◆ TEXTE CITÉ ◆
=-=-=

« Les Bonnes Manières » : gare au louveteau-garou
« Les Bonnes Manières » : gare au louveteau-garou
Par Jacques Mandelbaum
Deux réalisateurs brésiliens, Juliana Rojas et Marco Dutra, cosignent un conte de fées cruel.
Amis lycanthropiques bonsoir, ce film est pour vous. Venu du Brésil, il est signé d’un tandem, Juliana Rojas et Marco Dutra, qui marque également un faible pour l’hybridation esthétique, si l’on se souvient de leur film Travailler fatigue, croisement de chronique sociale et d’ambiance fantastique, sorti en France en 2012. Les voici de retour avec une histoire de loup-garou sise dans la mégapole elle-même la plus mélangée du monde, Sao Paulo. Rappelons les règles de base du genre : un homme, pour une raison débattue par la légende, se transforme peu ou prou en loup durant la nuit, condamné à errer jusqu’au matin au péril de ceux qui le croisent, oublieux le jour revenu de ses forfaits.
Créature légendaire et universelle des folklores (pullulant dans le nôtre), pont aux ânes du genre fantastique (le X-Man Wolverine étant le dernier grand avatar cinématographique en date), elle prend chez notre couple une teneur inaccoutumée, non dénuée de poésie ni d’étrange douceur. De fait, sans renoncer à sa cruauté, c’est proprement un conte de fées que nous propose Les Bonnes Manières. Une situation réaliste et ancillaire assez typique du jeune cinéma latino-américain introduit le propos. A Sao Paulo, Ana, une jeune femme au charme clinquant, afférente à la catégorie nouvelle riche idiote et oisive, enceinte, engage une infirmière noire, Clara, tout en réserve déliée, pour qu’elle prenne comme nounou ses quartiers chez elle.

=-=-=

◆ DONNÉES FOURNIES ◆

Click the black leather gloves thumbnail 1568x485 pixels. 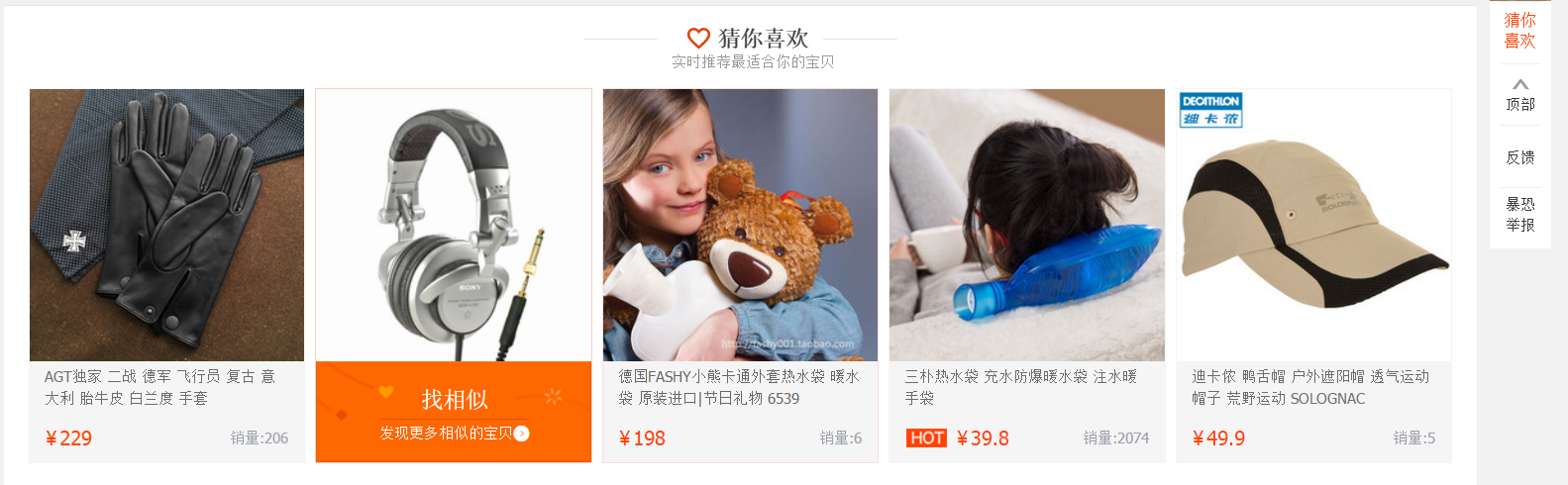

=-=-=

◆ TÂCHES À RÉALISER ◆
**A.** Traduisez en anglais cette phrase de la critique des Bonnes Manières : « De fait, sans renoncer à sa cruauté, c’est proprement un conte de fées que nous propose Les Bonnes Manières. »
**B.** Rédigez la suite de la critique des Bonnes Manières, à partir de sa dernière phrase.

◆ RÉSULTATS ◆
**A.** In fact, without giving up its cruelty, Les Bonnes Manières offers us a true fairy tale.

**B.**
La bête du Gévaudan miniature
Les deux femmes cohabitent donc dans ce que le spectateur, familier des terres sud américaines ou non, est invité à lire comme une métaphore menée sur fond d’une guerre des classes larvée. La force du film tient pour beaucoup dans la manière, à la fois subtile et brutale, dont il va s’arracher à ce canevas attendu pour nous mener sur un terrain plus original et inquiétant, celui des vieilles légendes revisitées et d’un fantastique social merveilleusement inspiré.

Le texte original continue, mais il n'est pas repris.